■ **Tasks**:
(a) From the passage on reserving federal claims under England, transcribe everything from "In England, supra, the" down to "S.Ct. at 468.".
(b) Answer these questions using the passage on reserving federal claims under England:
(i) Which state's statute did the plaintiff challenge in England?
(ii) On what page of the plaintiffs' motion for a peremptory writ of mandate did the footnote appear?
(iii) To which court did the plaintiffs submit the brief containing the shorter paragraph?
(c) Write the next part of the passage on reserving federal claims under England, beginning after its final sentence.

Start of Provided passage

In England, supra, the plaintiff challenged the constitutionality of a Louisiana statute. The district court in which the suit was filed abstained to permit the state courts to interpret the statute. The Louisiana courts construed the statute and found it constitutional. When the plaintiffs sought to return to district court, that court held the decision of the state courts to be res judicata. On appeal, the Supreme Court accepted the district court’s reasoning prospectively. Id. at 422, 84 S.Ct. at 468.

England held that a party who presents federal issues to a state court and receives an adjudication of those issues is precluded from raising them a second time in federal court. Id. at 419, 84 S.Ct. at 466. The Court noted that the factual inquiry as to whether federal claims had been adjudicated could be simplified by informing the .state court that federal issues were not before it. Id. at 421, 84 S.Ct. at 467. Neither England nor its progeny have defined the form such a reservation must take.

Plaintiffs base their first claim, that they reserved their federal issues, upon a footnote appearing on page 149 of their motion for a peremptory writ of mandate filed in the state trial court. A shorter paragraph to the same effect appeared within a footnote to the brief plaintiffs submitted to the California Court of Appeal. Both footnotes *788 explain that the federal district court proceeding was pending, and that the only issues submitted to the state courts involved state law.

While England fails to specify all the elements of an effective reservation, it does state that the party making the reservation must “inform” the state court of its intent to reserve federal issues. Id. at 421, 84 S.Ct. at 467. Plaintiffs’ “reservation” fails to satisfy this requirement. There is no indication that the state trial court was aware of plaintiffs’ desire to preserve their federal claims for later presentation to the federal district court. All the parties to the state action proceeded as if the federal claims were in issue.

End of Provided passage
Start of Recorded information

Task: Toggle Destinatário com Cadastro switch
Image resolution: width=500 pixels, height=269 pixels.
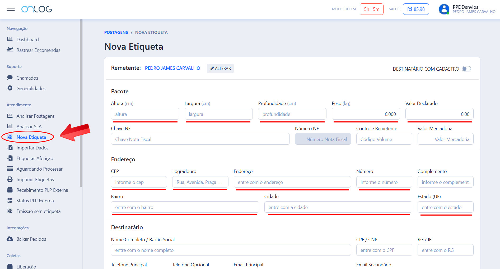Action: (466, 69)
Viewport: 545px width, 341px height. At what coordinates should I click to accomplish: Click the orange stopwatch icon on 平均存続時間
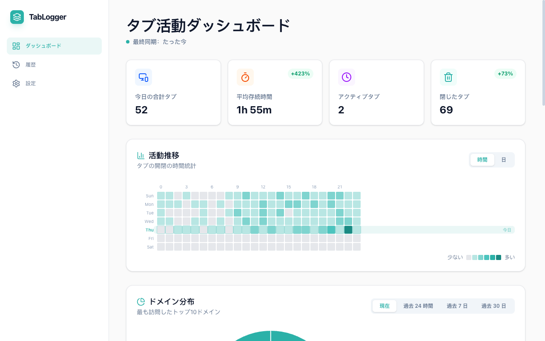pyautogui.click(x=245, y=77)
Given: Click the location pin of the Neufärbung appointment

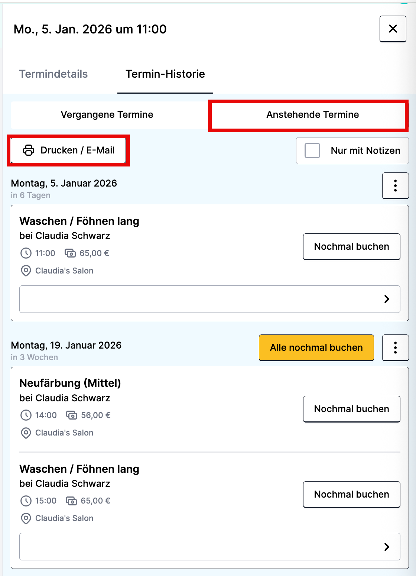Looking at the screenshot, I should click(x=26, y=433).
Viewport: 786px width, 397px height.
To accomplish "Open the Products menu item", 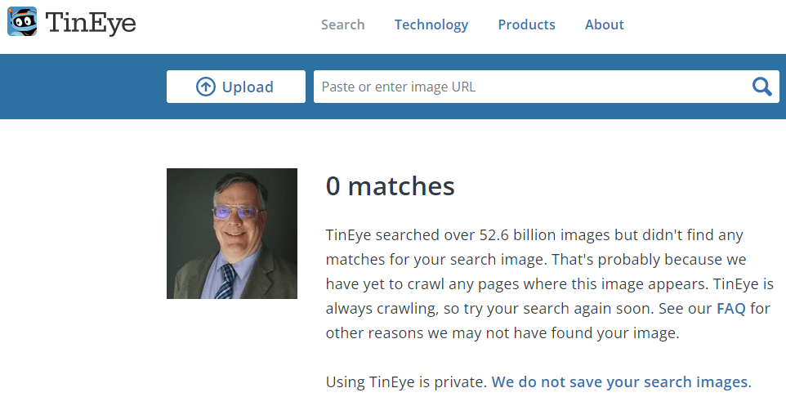I will click(526, 25).
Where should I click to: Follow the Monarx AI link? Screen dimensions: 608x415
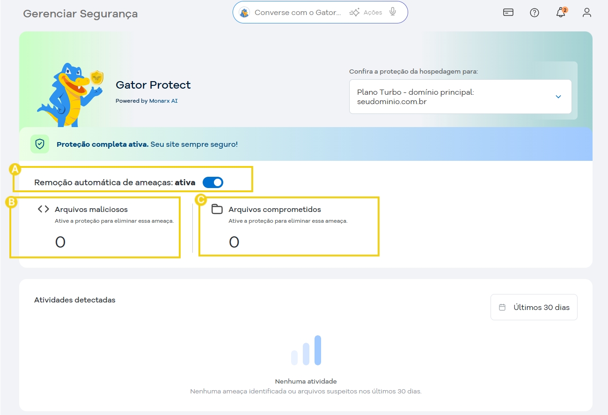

End of Recorded information

■ **The responses**:
(a)
In England, supra, the plaintiff challenged the constitutionality of a Louisiana statute. The district court in which the suit was filed abstained to permit the state courts to interpret the statute. The Louisiana courts construed the statute and found it constitutional. When the plaintiffs sought to return to district court, that court held the decision of the state courts to be res judicata. On appeal, the Supreme Court accepted the district court’s reasoning prospectively. Id. at 422, 84 S.Ct. at 468.

(b)
(i) Louisiana
(ii) Page 149
(iii) The California Court of Appeal

(c)
To accept plaintiffs’ argument that a reservation buried on the 149th page of a motion can preserve federal claims would undermine res judicata. A reservation serves the practical purpose of informing the court that certain issues are not before it. We refuse to turn it into a talisman which, when secreted as it was here, insulates adjudicated issues from the doctrine of res judicata. Fairness demands that, to be effective, a reservation be brought to the court’s attention. The reservation in this case failed to meet this standard.

Ill

Plaintiffs’ second claim asserts that the district court erred in concluding that they, “[fjreely, voluntarily and without reservation previously submitted to the state courts . .. the same issues, both state and federal law, which they raise in their herein complaint . . ..” They maintain that federal issues were touched upon only to the extent .necessary to satisfy the requirement that a state tribunal be put on notice of related federal questions. See England, supra, at 419-21, 84 S.Ct. at 466—467; Gov ernment Employees v. Windsor, 353 U.S. 364, 366, 77 S.Ct. 838, 839, 1 L.Ed.2d 894 (1957). The record in the state trial court belies this contention. Plaintiffs explicitly submitted and argued the federal issues to the court.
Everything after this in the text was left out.